The rate of complications described (37.3 %) is quite similar to a recent large population study with 1,165 individuals treated with total gastrectomies, with an overall morbidity of 36 %.13 It is higher than that observed in an Asian study that established a risk model for morbimortality in total gastrectomy attending 20,011 patients, in which overall morbidity was 26.2 %.14 However, the incidence of some important specific complications was similar. In this Japanese study, there were 6.4 % of intracavitary abscesses, 4.4 % of esophagojejunal fistulas, and 3.7 % instances of pneumonia. In our series, pneumonia occurrence was higher (8.7 %) but the incidence of abscesses and esophagojejunal fistulas (8.2 and 4.4 %, respectively) was similar. Pulmonary infections reduced through the years, which can be explained by improvements in areas such as preoperative physiotherapy treatment in high-risk patients, and better ICU care. Esophagojejunal fistulas tended to decrease with the routine use of staplers, especially in the last period.

These changes help explain the gradual decrease in postoperative mortality over the years. In the first 8-year period, it was similar to that observed in the randomized trials of D1 versus D2 lymphadenectomy (over 10 %). In the last 8 years, the mortality rate approached that of Eastern studies, i.e. around 1 %.14,15 Another factor that likely contributed to this difference was the higher number of extended resections, such as pancreatectomy and splenectomy, which was much more frequent in the early years and has been associated with increased postoperative morbidity 16 and poor survival in the literature. 1719 In a recent study assessing morbidity and mortality in total and subtotal gastrectomy, mortality after total gastrectomy was 5.4 % but this number was significantly higher among patients undergoing pancreatectomy, splenectomy, and associated colectomy (11.9, 9.9, and 12.3 %, respectively).20 Lastly, postoperative mortality was also improved because patients in the later years more frequently had tumors that were not so advanced, had less weight loss, and were in better nutritional and general conditions.

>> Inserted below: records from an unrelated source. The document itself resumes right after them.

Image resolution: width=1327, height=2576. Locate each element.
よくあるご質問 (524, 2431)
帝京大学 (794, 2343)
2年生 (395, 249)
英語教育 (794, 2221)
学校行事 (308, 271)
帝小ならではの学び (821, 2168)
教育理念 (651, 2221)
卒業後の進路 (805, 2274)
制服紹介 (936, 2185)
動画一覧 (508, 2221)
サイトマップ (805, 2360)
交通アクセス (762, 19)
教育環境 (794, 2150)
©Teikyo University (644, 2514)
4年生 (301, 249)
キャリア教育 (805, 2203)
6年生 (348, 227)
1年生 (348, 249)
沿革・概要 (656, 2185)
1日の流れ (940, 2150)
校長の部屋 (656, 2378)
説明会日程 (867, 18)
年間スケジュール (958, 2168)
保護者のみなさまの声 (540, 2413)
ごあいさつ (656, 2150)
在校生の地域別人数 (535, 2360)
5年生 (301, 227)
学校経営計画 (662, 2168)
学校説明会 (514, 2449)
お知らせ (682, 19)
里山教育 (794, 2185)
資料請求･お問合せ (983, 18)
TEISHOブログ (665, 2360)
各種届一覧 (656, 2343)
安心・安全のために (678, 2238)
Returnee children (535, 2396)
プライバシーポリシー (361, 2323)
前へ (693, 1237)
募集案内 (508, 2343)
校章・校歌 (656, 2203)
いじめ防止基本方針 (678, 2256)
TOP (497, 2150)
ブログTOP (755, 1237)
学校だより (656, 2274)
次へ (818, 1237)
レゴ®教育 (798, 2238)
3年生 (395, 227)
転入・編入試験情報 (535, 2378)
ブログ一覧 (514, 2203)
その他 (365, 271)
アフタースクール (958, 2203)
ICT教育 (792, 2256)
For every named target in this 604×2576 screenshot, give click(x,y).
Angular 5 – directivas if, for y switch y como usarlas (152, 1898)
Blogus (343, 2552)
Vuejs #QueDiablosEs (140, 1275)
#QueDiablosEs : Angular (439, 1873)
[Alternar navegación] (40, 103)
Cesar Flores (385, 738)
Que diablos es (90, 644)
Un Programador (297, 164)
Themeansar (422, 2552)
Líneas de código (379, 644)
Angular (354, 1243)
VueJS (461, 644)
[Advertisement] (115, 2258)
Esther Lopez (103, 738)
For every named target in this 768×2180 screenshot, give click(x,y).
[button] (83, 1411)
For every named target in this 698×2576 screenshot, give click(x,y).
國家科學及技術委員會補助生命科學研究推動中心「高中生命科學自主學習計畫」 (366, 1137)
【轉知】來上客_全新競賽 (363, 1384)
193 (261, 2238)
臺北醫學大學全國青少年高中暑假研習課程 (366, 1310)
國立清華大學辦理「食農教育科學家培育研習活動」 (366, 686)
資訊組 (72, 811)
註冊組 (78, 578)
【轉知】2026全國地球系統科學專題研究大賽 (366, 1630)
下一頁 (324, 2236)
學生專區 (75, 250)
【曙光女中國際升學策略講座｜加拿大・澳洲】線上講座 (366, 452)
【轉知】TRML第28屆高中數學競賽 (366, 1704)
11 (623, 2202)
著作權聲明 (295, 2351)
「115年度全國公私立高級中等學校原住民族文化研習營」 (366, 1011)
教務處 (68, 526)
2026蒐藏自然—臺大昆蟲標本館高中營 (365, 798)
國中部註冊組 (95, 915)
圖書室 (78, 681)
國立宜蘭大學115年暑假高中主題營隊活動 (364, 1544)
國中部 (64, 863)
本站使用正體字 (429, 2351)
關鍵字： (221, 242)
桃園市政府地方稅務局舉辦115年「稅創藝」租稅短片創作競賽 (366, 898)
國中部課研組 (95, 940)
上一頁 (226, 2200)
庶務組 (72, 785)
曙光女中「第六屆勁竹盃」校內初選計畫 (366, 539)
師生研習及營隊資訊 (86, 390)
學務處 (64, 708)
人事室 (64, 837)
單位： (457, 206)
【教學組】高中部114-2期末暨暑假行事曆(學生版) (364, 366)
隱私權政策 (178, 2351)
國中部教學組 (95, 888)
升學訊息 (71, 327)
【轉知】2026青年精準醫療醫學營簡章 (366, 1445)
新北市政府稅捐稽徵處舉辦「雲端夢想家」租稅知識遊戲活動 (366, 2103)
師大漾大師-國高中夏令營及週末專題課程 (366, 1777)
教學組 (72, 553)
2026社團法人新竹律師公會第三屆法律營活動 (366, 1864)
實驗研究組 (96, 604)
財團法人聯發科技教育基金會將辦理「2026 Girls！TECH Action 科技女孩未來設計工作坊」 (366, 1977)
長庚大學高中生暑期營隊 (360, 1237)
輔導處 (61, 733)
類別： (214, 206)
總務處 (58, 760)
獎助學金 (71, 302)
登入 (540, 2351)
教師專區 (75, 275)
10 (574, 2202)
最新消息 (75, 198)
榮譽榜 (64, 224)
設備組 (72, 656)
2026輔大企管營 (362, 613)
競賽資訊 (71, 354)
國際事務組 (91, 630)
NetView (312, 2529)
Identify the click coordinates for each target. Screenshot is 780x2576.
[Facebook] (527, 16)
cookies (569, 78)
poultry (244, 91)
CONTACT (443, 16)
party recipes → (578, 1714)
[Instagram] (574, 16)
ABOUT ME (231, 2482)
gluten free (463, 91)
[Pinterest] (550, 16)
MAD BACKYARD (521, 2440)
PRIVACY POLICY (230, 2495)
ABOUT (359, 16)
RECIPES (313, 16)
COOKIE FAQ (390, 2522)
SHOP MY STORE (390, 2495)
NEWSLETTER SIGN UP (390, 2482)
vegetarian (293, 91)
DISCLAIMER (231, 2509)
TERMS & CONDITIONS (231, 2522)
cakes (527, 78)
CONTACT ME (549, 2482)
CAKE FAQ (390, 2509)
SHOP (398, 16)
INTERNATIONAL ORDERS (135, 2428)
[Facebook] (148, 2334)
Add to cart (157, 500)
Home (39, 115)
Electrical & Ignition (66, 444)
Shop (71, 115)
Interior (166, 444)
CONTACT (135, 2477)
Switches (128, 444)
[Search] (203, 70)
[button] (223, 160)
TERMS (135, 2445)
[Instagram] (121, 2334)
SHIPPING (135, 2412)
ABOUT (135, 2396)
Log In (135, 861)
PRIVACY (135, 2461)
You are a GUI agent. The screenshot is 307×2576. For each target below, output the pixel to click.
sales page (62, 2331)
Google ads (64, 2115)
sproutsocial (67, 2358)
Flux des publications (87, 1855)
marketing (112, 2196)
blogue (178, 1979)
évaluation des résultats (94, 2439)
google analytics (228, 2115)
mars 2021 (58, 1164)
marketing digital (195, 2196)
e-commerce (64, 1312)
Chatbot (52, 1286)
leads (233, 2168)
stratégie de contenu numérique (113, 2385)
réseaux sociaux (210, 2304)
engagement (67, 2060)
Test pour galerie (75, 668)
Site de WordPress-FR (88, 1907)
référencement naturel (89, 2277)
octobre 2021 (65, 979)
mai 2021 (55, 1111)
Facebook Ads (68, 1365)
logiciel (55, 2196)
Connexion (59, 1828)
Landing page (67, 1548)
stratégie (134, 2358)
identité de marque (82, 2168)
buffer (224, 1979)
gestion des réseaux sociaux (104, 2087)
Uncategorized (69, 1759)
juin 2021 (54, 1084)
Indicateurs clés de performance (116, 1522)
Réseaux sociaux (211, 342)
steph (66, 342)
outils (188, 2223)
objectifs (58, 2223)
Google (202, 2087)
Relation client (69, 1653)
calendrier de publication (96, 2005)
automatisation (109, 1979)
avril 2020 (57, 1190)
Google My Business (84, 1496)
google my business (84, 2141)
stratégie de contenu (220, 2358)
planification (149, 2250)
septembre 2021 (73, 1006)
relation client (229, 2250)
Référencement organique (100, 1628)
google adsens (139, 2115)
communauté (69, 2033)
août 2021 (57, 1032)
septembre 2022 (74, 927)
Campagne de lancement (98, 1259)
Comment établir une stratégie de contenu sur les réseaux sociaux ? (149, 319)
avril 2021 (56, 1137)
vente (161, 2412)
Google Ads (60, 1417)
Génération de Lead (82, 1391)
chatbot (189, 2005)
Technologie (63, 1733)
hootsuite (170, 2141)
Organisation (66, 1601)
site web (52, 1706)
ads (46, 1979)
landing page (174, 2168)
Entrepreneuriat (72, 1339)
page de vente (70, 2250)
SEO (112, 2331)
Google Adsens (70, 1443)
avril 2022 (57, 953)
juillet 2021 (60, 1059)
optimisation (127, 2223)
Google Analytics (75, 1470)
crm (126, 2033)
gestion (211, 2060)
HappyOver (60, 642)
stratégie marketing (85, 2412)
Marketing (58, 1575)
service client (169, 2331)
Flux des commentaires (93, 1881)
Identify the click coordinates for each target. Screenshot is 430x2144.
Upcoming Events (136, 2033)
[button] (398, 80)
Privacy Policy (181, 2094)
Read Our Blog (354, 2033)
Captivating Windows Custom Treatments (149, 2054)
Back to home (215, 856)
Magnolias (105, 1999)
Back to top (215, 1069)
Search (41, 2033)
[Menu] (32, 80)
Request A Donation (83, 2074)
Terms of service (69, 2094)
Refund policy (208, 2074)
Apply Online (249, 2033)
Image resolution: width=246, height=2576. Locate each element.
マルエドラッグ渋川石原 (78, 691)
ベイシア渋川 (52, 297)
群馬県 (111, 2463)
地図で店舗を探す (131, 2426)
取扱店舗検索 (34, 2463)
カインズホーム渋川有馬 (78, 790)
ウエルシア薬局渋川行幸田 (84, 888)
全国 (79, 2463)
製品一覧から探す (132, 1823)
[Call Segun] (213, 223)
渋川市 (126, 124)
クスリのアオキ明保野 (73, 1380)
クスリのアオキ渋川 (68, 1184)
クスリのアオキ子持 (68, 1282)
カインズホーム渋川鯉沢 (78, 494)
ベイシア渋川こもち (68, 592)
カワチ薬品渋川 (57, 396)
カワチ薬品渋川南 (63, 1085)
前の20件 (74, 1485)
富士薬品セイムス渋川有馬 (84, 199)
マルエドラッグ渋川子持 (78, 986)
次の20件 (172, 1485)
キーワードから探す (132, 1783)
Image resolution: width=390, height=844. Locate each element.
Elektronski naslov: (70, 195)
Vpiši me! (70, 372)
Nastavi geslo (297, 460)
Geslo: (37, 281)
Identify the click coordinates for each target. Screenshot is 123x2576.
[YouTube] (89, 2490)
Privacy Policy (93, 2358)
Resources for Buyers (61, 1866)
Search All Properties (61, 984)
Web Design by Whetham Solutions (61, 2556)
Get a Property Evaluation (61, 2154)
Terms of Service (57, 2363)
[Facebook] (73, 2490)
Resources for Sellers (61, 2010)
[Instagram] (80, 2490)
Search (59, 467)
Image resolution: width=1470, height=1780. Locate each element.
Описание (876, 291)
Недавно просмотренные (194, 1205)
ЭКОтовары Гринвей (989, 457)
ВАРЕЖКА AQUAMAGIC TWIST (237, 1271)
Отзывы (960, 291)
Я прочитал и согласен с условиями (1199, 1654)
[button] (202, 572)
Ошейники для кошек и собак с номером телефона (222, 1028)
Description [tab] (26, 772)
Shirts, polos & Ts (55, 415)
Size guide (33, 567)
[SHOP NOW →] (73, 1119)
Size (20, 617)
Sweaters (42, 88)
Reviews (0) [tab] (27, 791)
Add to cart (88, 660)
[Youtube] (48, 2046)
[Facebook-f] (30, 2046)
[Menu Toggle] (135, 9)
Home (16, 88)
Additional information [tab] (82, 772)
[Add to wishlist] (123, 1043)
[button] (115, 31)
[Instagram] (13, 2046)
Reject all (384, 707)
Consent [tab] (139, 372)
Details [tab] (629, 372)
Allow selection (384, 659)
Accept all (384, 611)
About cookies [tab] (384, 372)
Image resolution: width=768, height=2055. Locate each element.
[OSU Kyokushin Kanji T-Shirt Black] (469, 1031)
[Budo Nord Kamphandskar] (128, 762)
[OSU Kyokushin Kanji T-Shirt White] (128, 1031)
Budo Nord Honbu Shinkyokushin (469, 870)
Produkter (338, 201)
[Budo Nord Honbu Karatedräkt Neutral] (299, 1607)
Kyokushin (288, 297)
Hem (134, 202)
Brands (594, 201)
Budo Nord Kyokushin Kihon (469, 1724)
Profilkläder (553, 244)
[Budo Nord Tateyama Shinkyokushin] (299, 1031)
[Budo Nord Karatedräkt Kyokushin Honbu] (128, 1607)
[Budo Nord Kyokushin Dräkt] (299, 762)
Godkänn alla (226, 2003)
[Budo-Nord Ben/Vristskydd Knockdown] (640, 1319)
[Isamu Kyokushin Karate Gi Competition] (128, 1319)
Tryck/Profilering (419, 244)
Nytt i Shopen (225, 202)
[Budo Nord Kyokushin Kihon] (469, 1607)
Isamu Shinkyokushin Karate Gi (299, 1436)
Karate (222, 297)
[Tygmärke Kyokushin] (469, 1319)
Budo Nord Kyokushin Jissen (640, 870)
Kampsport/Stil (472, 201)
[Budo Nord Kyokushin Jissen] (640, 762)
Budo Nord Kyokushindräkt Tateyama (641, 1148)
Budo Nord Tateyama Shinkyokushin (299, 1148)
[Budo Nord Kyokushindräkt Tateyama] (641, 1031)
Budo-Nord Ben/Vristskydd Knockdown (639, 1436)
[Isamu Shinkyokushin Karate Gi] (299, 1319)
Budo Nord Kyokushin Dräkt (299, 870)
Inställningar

The survival results observed in our study were slightly lower than in another study with a similar case selection, which was conducted in Italy and showed 5-year survival of patients treated with curative intent of 61.8 %.21 Some factors may explain this difference, such as the greater amount of extended resections (38 vs. 18 %) and D1 lymphadenectomy in our series, in which more limited lymph node dissection was a prognostic factor for poor survival. Regarding survival in patients undergoing non-curative resection, the results were similar to most studies that contained data specific to total gastrectomies 22 and lower than those observed in some series with exclusive chemotherapy as treatment for metastatic patients.23

In the analysis of prognostic factors for survival, besides TNM staging and lymphadenectomy, weight loss greater than 10 % and lesion size were significant in multivariate analysis. The first was related to morbidity and postoperative mortality in a recent study 20 and poor survival in another publication,24 whereas tumor size seems to be the most important prognostic factor in patients whose lesions have serous infiltration.25,26

Several limitations can be characterized in our study. Its retrospective design and data collection from medical records prevents a more accurate analysis of postoperative morbidity, although the numbers reported are consistent with other studies in the literature. The loss to follow-up of almost 10 % of patients also represents a high number and that may have influenced the survival results. However, we believe that the evaluation of treatment over time has allowed the identification of factors that have contributed to the improvement of postoperative, intra-hospital, and late evolution.

Conclusions

Total gastrectomy is a safe and feasible treatment in experienced centers. Advances in surgical technique and perioperative care have allowed the progressive decline of morbidity and mortality, with increasingly higher survival rates, which match those observed in centers where high-quality standard surgical treatment is performed.